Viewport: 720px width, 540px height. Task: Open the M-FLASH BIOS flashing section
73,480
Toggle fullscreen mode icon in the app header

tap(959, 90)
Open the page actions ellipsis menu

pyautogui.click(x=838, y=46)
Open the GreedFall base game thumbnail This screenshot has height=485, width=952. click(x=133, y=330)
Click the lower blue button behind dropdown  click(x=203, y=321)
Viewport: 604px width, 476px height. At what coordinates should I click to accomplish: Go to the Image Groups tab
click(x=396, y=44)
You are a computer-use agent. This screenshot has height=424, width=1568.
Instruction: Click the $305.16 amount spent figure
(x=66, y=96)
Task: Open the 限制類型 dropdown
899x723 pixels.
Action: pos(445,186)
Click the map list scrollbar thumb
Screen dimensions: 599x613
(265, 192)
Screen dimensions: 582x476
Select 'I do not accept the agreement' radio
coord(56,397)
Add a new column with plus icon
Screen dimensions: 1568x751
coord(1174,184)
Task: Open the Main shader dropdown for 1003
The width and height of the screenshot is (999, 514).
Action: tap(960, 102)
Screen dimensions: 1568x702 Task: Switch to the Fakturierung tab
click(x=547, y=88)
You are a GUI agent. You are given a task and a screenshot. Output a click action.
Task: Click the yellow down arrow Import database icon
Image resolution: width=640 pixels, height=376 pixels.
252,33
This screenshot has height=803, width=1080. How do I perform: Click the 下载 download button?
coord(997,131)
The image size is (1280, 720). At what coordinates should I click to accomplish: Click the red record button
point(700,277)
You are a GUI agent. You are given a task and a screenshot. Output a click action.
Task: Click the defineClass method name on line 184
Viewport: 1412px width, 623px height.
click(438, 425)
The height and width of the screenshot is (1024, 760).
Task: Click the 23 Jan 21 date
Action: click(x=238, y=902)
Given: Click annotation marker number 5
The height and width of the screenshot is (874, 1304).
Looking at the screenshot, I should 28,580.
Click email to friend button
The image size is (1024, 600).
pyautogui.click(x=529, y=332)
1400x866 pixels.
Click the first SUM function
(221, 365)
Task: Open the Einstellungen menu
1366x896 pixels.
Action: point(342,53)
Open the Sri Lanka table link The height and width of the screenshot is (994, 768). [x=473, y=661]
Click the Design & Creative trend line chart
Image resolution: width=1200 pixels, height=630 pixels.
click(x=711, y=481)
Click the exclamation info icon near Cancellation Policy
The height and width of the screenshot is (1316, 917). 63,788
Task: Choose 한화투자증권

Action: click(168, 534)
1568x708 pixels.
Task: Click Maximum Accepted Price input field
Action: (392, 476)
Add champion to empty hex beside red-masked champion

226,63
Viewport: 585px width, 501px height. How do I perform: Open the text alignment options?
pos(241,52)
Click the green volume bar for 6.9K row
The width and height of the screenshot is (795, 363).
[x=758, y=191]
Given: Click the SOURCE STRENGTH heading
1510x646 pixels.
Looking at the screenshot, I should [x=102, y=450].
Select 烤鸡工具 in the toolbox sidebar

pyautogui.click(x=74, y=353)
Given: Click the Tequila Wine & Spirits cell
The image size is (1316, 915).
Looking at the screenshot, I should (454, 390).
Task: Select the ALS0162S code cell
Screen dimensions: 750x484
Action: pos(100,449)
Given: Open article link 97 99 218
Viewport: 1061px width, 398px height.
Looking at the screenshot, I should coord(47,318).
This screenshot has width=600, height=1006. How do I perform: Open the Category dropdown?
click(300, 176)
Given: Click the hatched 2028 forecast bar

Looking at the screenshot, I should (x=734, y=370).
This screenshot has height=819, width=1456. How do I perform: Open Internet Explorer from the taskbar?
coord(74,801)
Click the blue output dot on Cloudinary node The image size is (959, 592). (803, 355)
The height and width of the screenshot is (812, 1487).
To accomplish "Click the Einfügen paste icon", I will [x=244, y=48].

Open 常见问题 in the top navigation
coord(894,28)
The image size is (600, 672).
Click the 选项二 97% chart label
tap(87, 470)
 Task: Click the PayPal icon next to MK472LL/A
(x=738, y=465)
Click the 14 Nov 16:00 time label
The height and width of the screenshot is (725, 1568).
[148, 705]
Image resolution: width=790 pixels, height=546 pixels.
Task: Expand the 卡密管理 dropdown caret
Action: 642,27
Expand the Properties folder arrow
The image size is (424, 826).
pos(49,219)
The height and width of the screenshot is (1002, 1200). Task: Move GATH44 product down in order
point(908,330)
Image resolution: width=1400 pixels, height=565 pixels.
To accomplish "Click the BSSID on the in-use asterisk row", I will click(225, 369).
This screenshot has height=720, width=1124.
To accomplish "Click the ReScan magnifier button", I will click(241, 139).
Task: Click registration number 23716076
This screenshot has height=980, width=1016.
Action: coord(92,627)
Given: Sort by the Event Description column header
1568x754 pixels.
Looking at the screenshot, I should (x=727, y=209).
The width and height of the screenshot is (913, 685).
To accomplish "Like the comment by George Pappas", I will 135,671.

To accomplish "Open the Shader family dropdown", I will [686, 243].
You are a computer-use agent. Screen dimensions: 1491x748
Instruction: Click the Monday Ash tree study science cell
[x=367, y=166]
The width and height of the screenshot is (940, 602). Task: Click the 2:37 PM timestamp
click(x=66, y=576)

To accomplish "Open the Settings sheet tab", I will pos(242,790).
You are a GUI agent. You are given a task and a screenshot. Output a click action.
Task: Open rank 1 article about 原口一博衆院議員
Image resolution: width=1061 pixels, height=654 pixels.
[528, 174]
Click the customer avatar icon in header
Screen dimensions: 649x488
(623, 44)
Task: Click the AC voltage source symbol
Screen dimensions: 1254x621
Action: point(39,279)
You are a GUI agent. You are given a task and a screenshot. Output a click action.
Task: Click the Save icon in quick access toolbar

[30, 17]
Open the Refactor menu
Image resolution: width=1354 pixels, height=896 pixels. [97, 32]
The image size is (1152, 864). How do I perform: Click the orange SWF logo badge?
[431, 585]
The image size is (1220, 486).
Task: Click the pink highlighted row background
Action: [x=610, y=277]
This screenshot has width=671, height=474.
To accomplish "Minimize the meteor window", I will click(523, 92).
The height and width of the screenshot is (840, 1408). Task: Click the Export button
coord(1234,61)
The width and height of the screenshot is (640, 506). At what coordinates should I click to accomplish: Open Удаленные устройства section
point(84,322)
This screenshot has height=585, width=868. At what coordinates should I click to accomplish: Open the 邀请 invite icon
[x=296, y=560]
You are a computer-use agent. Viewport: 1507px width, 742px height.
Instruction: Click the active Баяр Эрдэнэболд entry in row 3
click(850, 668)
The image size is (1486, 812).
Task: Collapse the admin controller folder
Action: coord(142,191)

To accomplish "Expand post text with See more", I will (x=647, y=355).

* * *

● **Task item**
Using the data above, transcribe the lines that run from the line with "Click the green volume bar for 6.9K row" to the line with "Task: Select the ALS0162S code cell", both ends kept, and output nothing else.

● **Task response**
Click the green volume bar for 6.9K row
The width and height of the screenshot is (795, 363).
[x=758, y=191]
Given: Click the SOURCE STRENGTH heading
1510x646 pixels.
Looking at the screenshot, I should [x=102, y=450].
Select 烤鸡工具 in the toolbox sidebar

pyautogui.click(x=74, y=353)
Given: Click the Tequila Wine & Spirits cell
The image size is (1316, 915).
Looking at the screenshot, I should (454, 390).
Task: Select the ALS0162S code cell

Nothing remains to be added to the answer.